Several studies had tried to compare the predictive power in ICU mortality between different machine learning models35,36,37. In a medical-neurological Indian ICU, Nimgaonkar et al.35 showed that an ANN using 15 variables was superior to APACHE II in predicting hospital mortality (p < 0.001). Another study using the University of Kentucky Hospital’s data showed that the performance of ANN was as good as APACHE II in predicting ICU mortality36. Though this study had similar findings in that this ANN model had a slight edge over APACHE II, TISS, and GCS, for predicting ICU mortality, this study further compared among different machine learning models including ANN, LR, RF, and SVM models and found that the RF model results in the highest AUROC, hence the best predictive power. It indicates that RF model may be a better machine learning method for prediction of the outcome of UE patients. In summary, while all of the tentative models can help in predicting the outcome of ICU patients, even for a specific group – UE patients; the RF model may even outperform conventional predicting tools, such as APACHE scores.

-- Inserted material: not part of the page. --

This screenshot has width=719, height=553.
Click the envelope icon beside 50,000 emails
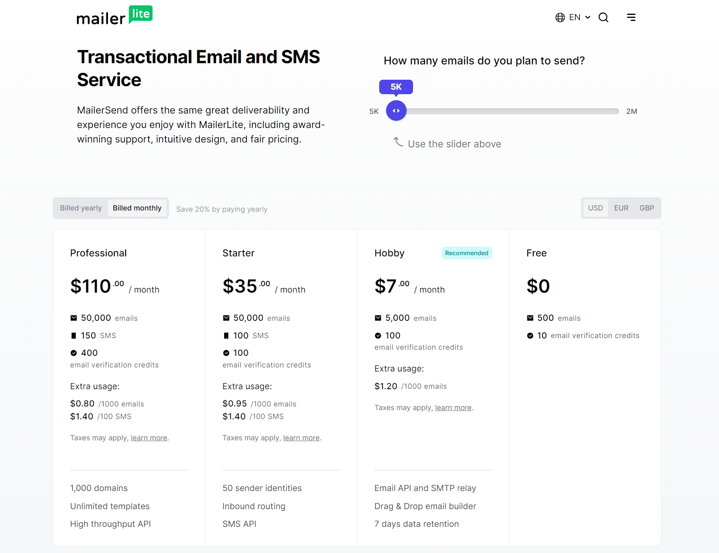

In this study, the overall mortality rate of UE patients was 17.6%, and the mortality cases had more underlying cancer, liver cirrhosis, and uremia. All these findings are consistent with the previous study4, and remind intensivists that they should be aware of the high mortality of UE patients, especially for the patients with multiple co-morbidities. In contrast to mortality cases, more than 80% of patients had successful extubation and survival-to-discharge. This finding might hint that the extubation was delayed in these cases with successful UE. The possible cause of delayed extubation may be due to that the final decision regarding extubation should be made by intensivists even though hospitals have standard weaning and extubation protocols.


The results revealed that the random forest model was the best model for predicting the mortality of UE patients in the ICUs. Such a model will be helpful for predicting ICU patients’ mortality.

Limitations of our study include the lack of more patient data and features. Goodfellow et al. recommends that a supervised deep learning algorithm will generally achieve acceptable performance with more than 5000 data points38. However, this study shows that we can still develop a good prediction model using a limited data set. Future studies can be performed to determine whether similar datasets with a larger number of samples will produce comparable results. In addition, clinical lab data, such as liver and renal function, are omitted because these features fluctuate frequently during the patient’s stay. We chose features that were consistent for each patient and were known to predict patient mortality, which could yield good results according to this study.